Châteauneuf-du-Pape, Domaine de Grand Tinel, Rhône, France — null
Domaine de Grand Tinel is a legitimate, well-regarded CdP producer — this is the kind of wine that earns its price tag at a place like this. At an upscale steakhouse, finding a proper Southern Rhône from a serious estate is a win, and it's going to outperform most of the California bottles at the same tier.
Amarone Classico, Bussola, Valpolicella, Italy
Bussola is a small, quality-focused producer in Valpolicella that most tables here will walk right past on the way to The Prisoner. That's a mistake. This is a serious Amarone — dense, layered, built to go with red meat — from a name that earns genuine respect in Italy. Most guests ordering a big red for a steak won't even glance at it.
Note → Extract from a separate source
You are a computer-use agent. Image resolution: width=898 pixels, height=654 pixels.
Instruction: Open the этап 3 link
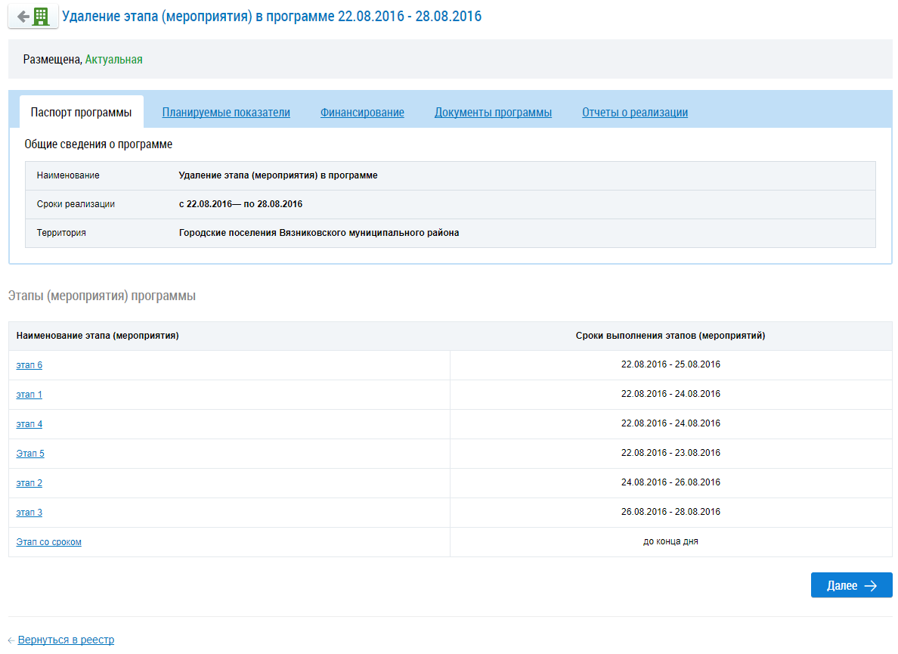[x=29, y=513]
Cabernet Sauvignon, The Prisoner, Napa Valley, California
The Prisoner is a solid wine that has been so thoroughly discovered it's now a steakhouse cliché. At upscale restaurant prices you're paying a significant premium for a label people recognize from the grocery store. The money goes further almost anywhere else on this list.
Super Tuscan, Montepeloso Gabbro, Tuscany, Italy + Lasagna Bolognese
Montepeloso Gabbro is a Cabernet Sauvignon-dominant Super Tuscan with the kind of dark fruit and structure that can stand up to a rich, meaty Bolognese without steamrolling it. This is a proper Italian pairing that doesn't require any explaining — it just works.
✔️ The Bottom Line
Encore is a reliable upscale dinner destination with a wine list that's better than average for North Raleigh — just don't expect any surprises, and budget accordingly because the markup is real. Send a friend here for a Barolo and a steak, not a wine adventure.